Understand why traditional point-based EDR products have failed to catch the bad code, and how a holistic, preventative approach is better
To accomplish their objectives, cybercriminals will use any and every tactic at their disposal to execute their attack: utilize social engineering via a phishing attack; exploit an unpatched vulnerability; take advantage of a system misconfiguration; piggyback on an undetected trojan; or any myriad of techniques.
Meanwhile, cybersecurity products are usually siloed or ‘myopic’ in their ability to protect and respond to threats holistically. Worse, point products are often designed and architected to solve one specific issue and not the problem at large.
Throughout the history of endpoint security there have been many examples of this: what is known today as endpoint protection products is often just an amalgamation of a bunch of point products:
- Antivirus software was originally created to detect nefarious threats like parasitic infectors, worms, and trojans.
- Anti-spyware/Adware products came onto the scene in the early 2000s to address new trend in the threat landscape, and were eventually merged with antivirus software to become anti-malware solutions.
- Host Intrusion Prevention Systems were once point products to monitor endpoint activity for suspicious behavior and memory exploitation.
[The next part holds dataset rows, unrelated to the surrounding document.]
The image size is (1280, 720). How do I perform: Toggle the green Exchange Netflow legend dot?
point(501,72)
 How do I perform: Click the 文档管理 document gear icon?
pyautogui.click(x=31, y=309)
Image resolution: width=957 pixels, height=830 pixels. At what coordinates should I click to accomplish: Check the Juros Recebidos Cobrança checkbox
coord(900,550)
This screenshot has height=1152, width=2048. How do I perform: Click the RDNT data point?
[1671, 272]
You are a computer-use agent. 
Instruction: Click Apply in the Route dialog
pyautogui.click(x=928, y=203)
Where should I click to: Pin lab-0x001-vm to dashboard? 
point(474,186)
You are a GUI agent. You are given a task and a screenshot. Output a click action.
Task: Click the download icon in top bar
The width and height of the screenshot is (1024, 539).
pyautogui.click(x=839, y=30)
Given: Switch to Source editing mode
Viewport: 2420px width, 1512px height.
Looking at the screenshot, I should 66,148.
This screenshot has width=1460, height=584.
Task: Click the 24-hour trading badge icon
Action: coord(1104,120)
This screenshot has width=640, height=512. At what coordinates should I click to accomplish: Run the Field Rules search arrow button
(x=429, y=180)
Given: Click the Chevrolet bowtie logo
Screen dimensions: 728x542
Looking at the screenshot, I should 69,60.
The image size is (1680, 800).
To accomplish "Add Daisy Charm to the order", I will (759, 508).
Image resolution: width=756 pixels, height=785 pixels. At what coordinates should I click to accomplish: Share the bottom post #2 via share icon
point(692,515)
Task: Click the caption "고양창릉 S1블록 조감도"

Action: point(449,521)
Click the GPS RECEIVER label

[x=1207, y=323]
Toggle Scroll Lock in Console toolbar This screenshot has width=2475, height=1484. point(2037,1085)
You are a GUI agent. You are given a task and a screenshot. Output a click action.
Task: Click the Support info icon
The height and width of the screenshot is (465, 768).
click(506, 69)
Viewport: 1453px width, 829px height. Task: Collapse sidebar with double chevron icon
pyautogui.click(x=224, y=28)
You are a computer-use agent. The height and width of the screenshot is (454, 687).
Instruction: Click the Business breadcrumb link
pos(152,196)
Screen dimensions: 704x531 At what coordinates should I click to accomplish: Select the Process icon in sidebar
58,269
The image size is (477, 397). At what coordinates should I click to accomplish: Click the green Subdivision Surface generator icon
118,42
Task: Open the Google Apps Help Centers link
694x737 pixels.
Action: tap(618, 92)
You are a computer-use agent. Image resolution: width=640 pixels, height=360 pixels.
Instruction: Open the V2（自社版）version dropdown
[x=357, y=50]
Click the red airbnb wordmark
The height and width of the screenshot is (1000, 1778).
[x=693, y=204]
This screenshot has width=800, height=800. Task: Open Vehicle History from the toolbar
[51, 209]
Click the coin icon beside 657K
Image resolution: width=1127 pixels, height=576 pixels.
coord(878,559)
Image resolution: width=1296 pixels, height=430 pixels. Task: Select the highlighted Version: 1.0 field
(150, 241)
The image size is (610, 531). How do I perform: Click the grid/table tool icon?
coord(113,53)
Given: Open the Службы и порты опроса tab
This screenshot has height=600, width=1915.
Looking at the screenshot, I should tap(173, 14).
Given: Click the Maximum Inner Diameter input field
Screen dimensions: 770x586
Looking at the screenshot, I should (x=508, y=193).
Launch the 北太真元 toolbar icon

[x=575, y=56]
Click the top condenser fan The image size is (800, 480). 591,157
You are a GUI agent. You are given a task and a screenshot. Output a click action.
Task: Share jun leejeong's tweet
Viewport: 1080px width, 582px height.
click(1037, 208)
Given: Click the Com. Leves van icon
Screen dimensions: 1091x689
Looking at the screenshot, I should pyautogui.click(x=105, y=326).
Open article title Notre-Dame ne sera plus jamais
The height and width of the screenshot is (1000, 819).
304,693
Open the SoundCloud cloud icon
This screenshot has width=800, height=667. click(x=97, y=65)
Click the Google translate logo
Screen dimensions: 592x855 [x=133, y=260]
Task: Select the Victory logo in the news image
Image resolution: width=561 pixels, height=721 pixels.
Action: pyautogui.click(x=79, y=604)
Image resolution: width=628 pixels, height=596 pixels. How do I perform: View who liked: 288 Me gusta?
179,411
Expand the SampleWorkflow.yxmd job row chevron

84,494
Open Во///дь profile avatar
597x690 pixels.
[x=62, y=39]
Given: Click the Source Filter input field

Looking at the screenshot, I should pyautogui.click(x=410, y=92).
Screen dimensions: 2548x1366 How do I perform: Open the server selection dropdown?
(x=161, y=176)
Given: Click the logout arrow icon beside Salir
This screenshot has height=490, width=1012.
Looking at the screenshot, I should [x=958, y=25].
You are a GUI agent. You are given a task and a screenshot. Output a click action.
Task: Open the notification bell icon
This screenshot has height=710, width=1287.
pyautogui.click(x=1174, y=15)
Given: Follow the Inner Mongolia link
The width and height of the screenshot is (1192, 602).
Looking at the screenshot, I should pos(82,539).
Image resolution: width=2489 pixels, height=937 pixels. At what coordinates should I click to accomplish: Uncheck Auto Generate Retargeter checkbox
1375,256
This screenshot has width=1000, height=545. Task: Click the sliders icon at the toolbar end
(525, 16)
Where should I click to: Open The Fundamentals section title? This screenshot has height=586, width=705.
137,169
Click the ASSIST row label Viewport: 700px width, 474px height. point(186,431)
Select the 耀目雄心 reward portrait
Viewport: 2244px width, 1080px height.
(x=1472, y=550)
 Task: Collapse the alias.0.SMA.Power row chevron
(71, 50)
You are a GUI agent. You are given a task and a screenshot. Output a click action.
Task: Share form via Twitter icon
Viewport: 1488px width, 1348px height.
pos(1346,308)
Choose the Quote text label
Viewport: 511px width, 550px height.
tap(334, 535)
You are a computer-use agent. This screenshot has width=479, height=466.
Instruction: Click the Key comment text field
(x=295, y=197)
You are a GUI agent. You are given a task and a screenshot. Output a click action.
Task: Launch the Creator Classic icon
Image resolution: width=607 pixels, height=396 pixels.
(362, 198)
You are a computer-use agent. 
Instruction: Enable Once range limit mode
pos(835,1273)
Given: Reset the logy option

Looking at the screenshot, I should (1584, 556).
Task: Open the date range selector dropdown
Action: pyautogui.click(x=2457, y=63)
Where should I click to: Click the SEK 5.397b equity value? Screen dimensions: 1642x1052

Subsequently merged into anti-malware products, their features were broken up and renamed “behavioral protection” and “memory protection”.
- Host-based Firewalls were once products that were sold separately. They now come standard with most operating systems while a subset of their protection capabilities became known as “network protection” features.
- Application Control solutions were once point products that allowed only known good files to be executed, which was the opposite approach to anti-malware which blocked known bad code.
However, even by combining all these capabilities, traditional endpoint protection solutions have struggle to keep pace with the escalating threat landscape. Endpoint detection and response (EDR) solutions that filled the gaps also traditionally focus only on endpoint activity to detect attacks, but do not offer a complete context to the attacks for analysis, and can result in high rates of false positives and false negatives. Also, traditional EDR tools operate without the context of open vulnerabilities, misconfigurations and missing patches, which is often why malicious activities can still compromise endpoints.
To address such flaws, enterprises can consider EDR solutions that integrate vulnerability management and detection and response with policy compliance, so that common vulnerabilities and exposures, and exploits in the wild, can be detected for patching or remediation.
Key considerations
A holistic EDR solution has the following attributes:
- Helps prioritize the most critical and urgent incidents: The solution should be able to help the incident response team prioritize its time and resources. The focus should be placed on remediating threats that could have the biggest negative impact on the business.
- Helps to prevent future attacks by eliminating unpatched vulnerabilities exploited by malware and preventing all other assets from the same attack.
- Identifies all symptoms of an attack: The solution should have deep integration with the MITRE ATT&CK framework to provide rich context and meaningful insights into suspicious and malicious activities associated with an attack.
- Provides visibility in depth and breadth: The solution should be able to provide deep insights into an endpoint in order to find the root cause of an infection, as well as offer a bigger picture of an attack that spans multiple devices.
- Unlike traditional solutions a holisticEDR solution focuses not just on trying to respond faster, but helps organizations to mitigate their overall security risks and to avoid similar future attacks.
By unifying multiple context vectors around asset criticality, vulnerabilities and system configurations associated with threats, holistic EDR solutions can enable all exposed assets to be patched and remediated before they can be weaponized by cybercriminals against the organization.